Products rich in iron

Due to its properties, iron is undoubtedly the basis of a healthy and balanced diet. Both iron deficiency and iron excess are undesirable conditions for the body. Since iron is best absorbed while eating, it is worth knowing the food ingredients that contain a good amount of this element. No worries, you don’t have to look anywhere, because the answer to what products we are talking about can be found in the article below.

Why is iron important?

However, before we discuss products that are rich sources of iron, it is worth pointing out why iron is so important for the human body in general. Iron is an essential micronutrient, whose task, most generally speaking, is to ensure the proper work and functioning of the human body. Its most important function is to participate in the production of red blood cells, i.e. erythrocytes, containing hemoglobin, which is responsible for oxygenation of every cell in the body. Importantly, the daily requirement of iron depends on certain factors, including age, gender, as well as the current state of health.

How to get enough iron?

Iron should be supplied to the body through a variety of sources, i.e. not only by focusing on meat products, where it is relatively abundant, but also by enriching the diet with vegetables, fruits, and whole-grain products.
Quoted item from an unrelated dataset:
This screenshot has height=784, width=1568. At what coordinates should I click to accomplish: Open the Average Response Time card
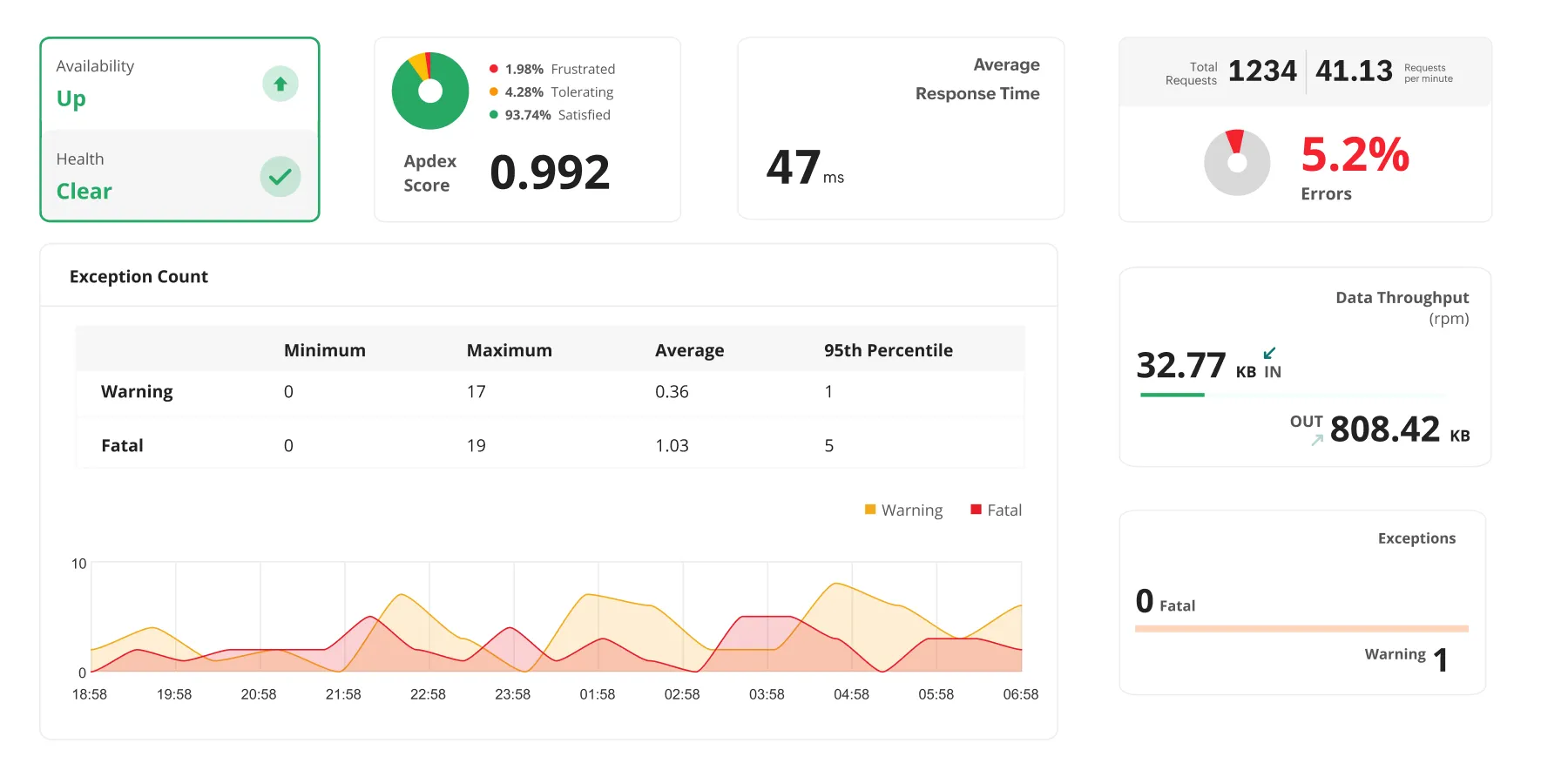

The intensity of iron absorption or its degree depends partly on us because there are products that significantly support this process – it is primarily about organic acids, and in particular ascorbic acid, known as vitamin C. Thus, it is advisable to add vegetables rich in Vitamin C to your meal.

The level of iron assimilation is also influenced by the source of iron. When it comes to this, animal products are definitely recommended over plant-based ones because iron from them is better absorbed.

The best sources of iron

Iron is an element present in many different foods, which guarantees that in order to provide the body with an adequate amount of iron we will not be forced to take the same products over and over again and as a result of their use our diet will not be monotonous.

Iron can be found both in meat and egg yolks, fruits, vegetables, as well as in nuts and whole grains.

The rich, most popular, and also the most commonly consumed sources of iron are:

Cocoa, which contains 10 mg of iron, most often found in the form of chocolate, whereby it should be pointed out that only dark chocolate is appropriate in this case, and milk or dessert chocolates are not an healthy option.

Eggs, and egg yolks, in particular, are the best when it comes to iron – turkey eggs (4 mg) and goose eggs (about 3.8 mg).

Nuts, in particular pistachio nuts, have 7 mg of iron per 100g.

Vegetable diet should include especially soybeans, because they as much as 15 mg of iron per 100g, white beans – a proportion of 10 mg of iron, potatoes – 7 mg, parsley – 6 mg or spinach and broccoli, whose iron content is 4 mg.

Fruits – when it comes to iron try apricots, which have 6 mg of iron per 100 grams, plums – 3 mg, as well as dried berries and apples, which are a source of iron in the proportion of about 2-3 mg per 100g.

Cereal products should not be omitted, such as rice bran, which contains 18 mg of iron, and wheat bran, which has 10 mg of iron; whole-grain bread is also a good choice to increase the amount of iron in our diet.

Meat, especially beef, pork and poultry liver, because it contains about 20 mg of iron per 100 grams, but also lean beef and pork, which contain an average of 2-3 mg of iron. What is important, meat consumption should be properly and reasonably dosed, because its excess can lead to a significant increase in cholesterol levels, especially if you are a fan of red meat.

Best dietary sources of iron
Best dietary sources of iron

Iron in pregnant women

Pregnant women should especially remember to diversify their diet. Regular consumption of small portions of meat (50-80 g) 1 or 2 times a week with a meal in which the main dish is fatty sea fish. The same is true if we talk about products that contain relatively smaller amounts of iron, i.e. fruits, various types of vegetables, nuts, and whole-grain products. The rule of thumb is that the greater the variety, the better.

Iron in a vegetarian diet

Although animal products are by far the best source of iron, people who do not eat meat, such as vegetarians and vegans, will also find something to provide them with the right amount of iron in the body. Although plant foods are not as rich in iron as animal foods, the right choice can ensure that the body gets the required amount of the element.